Instructor video feedback has also been shown to improve social presence, which is correlated with the development of an instructor-student relationship. In online the instructor-student relationship has been shown to play a role in student engagement and persistence, particularly with Latino students. In short, voice and video conversations can take online learning from mundane to memorable. Yet, students are rarely expected to contribute ideas verbally in online classes.
Supporting All Learners
While multimodal learning environments support the needs of more learners, they require special attention to ensure they are accessible to students who are hard of hearing and/or visually impaired. Supporting students with disabilities is not only an important social justice issue, it is the law.
My experiences interacting with members of higher education institutions have taught me that there is widespread support for the spirit of accessibility. Educators agree that all students deserve access to all instructional materials. However, few institutions have clear, well-communicated plans that document how accommodations will be provided to students who need them.
Faculty are the ones in the trenches developing content and activities for students. And most faculty today are bewildered about accessibility—what it means, how to determine if a tool and the content generated through the tool complies with accessibility regulations, and whom to contact for support. When faculty do not feel supported they will not be empowered to try new teaching approaches.
Accessibility Is a Process, Not a Box to Check
Currently, I am a member of the Teaching and Learning Innovations (T&LI) team at California State University, Channel Islands (CI). CI has a site license for VoiceThread, a cloud-based tool that fosters asynchronous conversations in voice or video around media. Some of the ways CI faculty use VoiceThread include flipped student presentations, peer review, instructor video feedback, critical discussions, reflections, foreign language practice, mobile field trips and book conversations. (View examples shared by CI faculty here.)

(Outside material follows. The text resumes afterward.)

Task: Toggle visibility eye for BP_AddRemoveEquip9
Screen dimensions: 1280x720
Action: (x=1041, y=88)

As part of the site license acquisition process, CI has developed a plan to provide accommodations for CI students with certain disabilities who use VoiceThread in their classes. CI’s VoiceThread accommodations plan empowers CI faculty to cultivate humanized, connected online and blended learning experiences that align with our institution’s values of innovation, high-quality teaching and student-centered experiences.

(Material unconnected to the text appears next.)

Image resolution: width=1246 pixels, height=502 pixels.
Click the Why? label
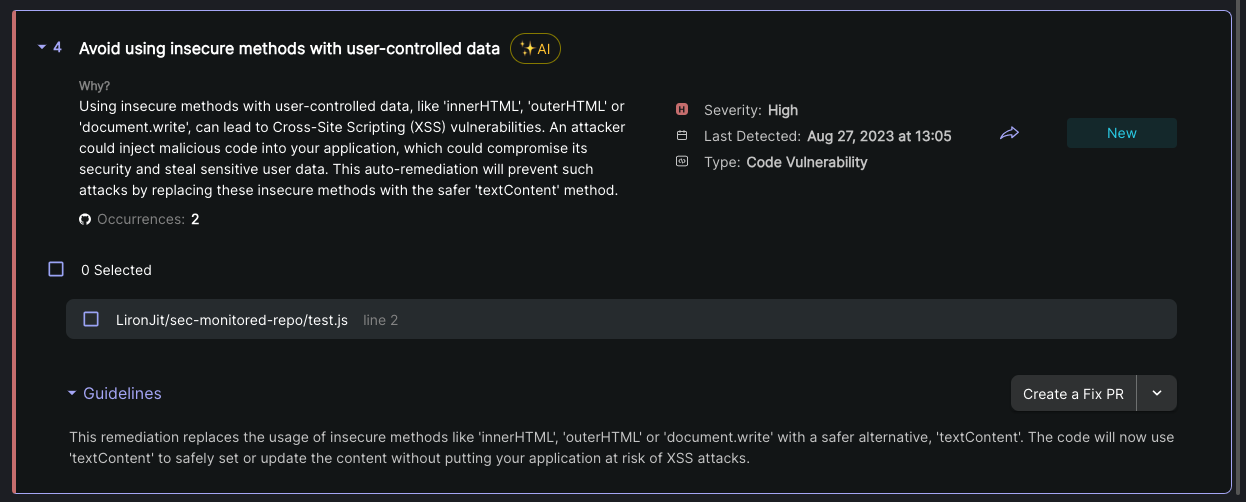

The accommodations plan is critical to supporting students with disabilities, but there is much that is not revealed in its details. The plan does not show the level of collaboration and commitment to accessibility that were necessary to make it come to fruition. For example, to develop the accommodations plan for students with vision impairments, members of my team worked closely with CI’s web accessibility specialists to perform a thorough screen-reader test on VoiceThread Universal, an html-based instance of VoiceThread that supports the use of screen readers. A screen reader is an accessible technology device used by people with vision impairments to navigate computer software. To initiate the testing process, my team developed step-by-step scenarios of student workflows, which our web accessibility specialist performed on a computer by listening to cues read by a screen reader and navigating the interface strictly with the use of a keyboard.
To develop the accommodation plan for students with hearing impairments, members of my team met with VoiceThread’s director of support to understand VoiceThread’s captioning process, which uses a third-party captioning company to process captions upon request. While the process appeared to be an effective solution, CI requested to use an alternative captioning company, Automatic Sync Technologies (AST), as our institution receives discounted consortium pricing for captioning provided by AST through the CSU Chancellor’s office. This custom request was honored, but required additional collaboration between VoiceThread and AST to design the necessary technical integration.
Too frequently, I hear the question, “Is that tool accessible?” Accessibility is not simply a box to check. It is much more complex than that. When institutions identify accessibility as a priority, all members of that institution have a duty to participate in the process of creating accessible tools and materials. Conversely, educational technology companies must also value accessibility as a priority and actively listen to understand the needs of their clients. As the nature of educational technology continues to change, ensuring instructional tools and materials are accessible is a problem that will require higher education institutions to work together with educational-technology companies and share practices.